On 05/12/2010 08:47 AM, Eugen Leitl wrote:

Has anyone utilized a network of locally, weakly coupled
oscillator synchronization (a la 
http://www.projectcomputing.com/resources/sync/index.html )
for precise timekeeping purposes?


You have to realize that if you have N clocks interlocked, then their common frequency will tend to the average or weigthed average (if coupling is not the same). A single clocks deviation will not have full effect. It will help to solve phase noise if you monitor the full ensamble of clocks, but this effect is best at short-term stability.

It will not solve any form of common environmental effects such as temperature shifts. Mother earth turns, if faces the sun or the dark space. AC equipment may first-degree correct for it, but their cycling will replace it. The environmental effects would dominate iin the time-spans we would be interested in.
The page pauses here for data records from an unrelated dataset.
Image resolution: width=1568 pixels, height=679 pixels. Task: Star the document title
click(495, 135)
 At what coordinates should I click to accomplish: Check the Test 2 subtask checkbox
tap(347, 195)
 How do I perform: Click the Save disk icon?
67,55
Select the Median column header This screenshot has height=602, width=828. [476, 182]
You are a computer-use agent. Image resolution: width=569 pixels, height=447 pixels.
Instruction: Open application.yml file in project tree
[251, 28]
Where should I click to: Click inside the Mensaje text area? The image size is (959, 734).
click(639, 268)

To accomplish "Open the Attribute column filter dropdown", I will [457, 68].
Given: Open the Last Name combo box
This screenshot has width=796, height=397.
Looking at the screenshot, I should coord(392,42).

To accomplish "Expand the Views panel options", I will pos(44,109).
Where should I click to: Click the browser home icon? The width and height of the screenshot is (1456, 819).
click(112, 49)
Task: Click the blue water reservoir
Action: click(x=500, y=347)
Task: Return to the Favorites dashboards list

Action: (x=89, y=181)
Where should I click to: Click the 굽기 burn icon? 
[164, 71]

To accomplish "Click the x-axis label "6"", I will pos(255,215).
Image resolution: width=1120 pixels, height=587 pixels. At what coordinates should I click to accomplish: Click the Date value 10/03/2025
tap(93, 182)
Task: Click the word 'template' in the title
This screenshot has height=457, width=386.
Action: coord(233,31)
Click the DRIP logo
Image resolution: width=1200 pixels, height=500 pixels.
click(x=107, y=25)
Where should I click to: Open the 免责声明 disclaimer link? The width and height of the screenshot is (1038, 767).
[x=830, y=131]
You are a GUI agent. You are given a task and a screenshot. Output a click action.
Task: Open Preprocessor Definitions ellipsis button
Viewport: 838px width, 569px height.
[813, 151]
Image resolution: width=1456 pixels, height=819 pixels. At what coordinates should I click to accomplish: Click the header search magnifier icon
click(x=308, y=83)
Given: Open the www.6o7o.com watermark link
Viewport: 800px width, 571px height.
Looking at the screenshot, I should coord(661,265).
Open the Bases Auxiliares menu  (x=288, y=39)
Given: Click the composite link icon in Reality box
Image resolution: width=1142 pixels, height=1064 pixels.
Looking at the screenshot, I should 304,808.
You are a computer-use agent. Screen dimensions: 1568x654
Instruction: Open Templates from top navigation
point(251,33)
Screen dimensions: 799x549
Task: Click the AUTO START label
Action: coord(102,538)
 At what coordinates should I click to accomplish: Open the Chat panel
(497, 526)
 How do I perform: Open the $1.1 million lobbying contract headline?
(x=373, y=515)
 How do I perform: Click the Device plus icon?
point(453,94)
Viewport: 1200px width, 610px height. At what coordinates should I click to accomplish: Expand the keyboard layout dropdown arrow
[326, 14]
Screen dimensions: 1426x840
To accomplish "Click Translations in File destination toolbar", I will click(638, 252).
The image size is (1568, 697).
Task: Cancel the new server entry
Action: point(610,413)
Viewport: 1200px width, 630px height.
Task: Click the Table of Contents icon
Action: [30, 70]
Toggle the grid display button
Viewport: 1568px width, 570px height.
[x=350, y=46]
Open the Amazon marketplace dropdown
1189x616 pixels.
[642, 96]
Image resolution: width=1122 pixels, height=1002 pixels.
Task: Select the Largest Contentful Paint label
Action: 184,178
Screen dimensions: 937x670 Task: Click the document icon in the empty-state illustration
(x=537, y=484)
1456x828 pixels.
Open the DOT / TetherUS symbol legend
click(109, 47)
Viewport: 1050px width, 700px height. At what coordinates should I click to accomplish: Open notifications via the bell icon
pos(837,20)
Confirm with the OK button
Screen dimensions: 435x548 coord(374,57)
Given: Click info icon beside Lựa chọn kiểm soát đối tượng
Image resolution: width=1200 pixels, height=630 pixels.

So in the end, many oscillators isn't as powerful as it may sound at first. For a network, the solution is to let some nodes have considerable better oscillators and steer the clock selection accordingly. This is what is done in SDH networks. See for instance ITU-T G.781. There is a tutorial from ETSI which designation just slipped my mind.

The use of mutually synchronised oscillators was investigated in the telecom world. I don't recall that anything useful came out of that, but searching for "mutual synchronisation" should get you some hits. I could dig up a few articles if you care to read about it. I consider it a dead end for the above reasons.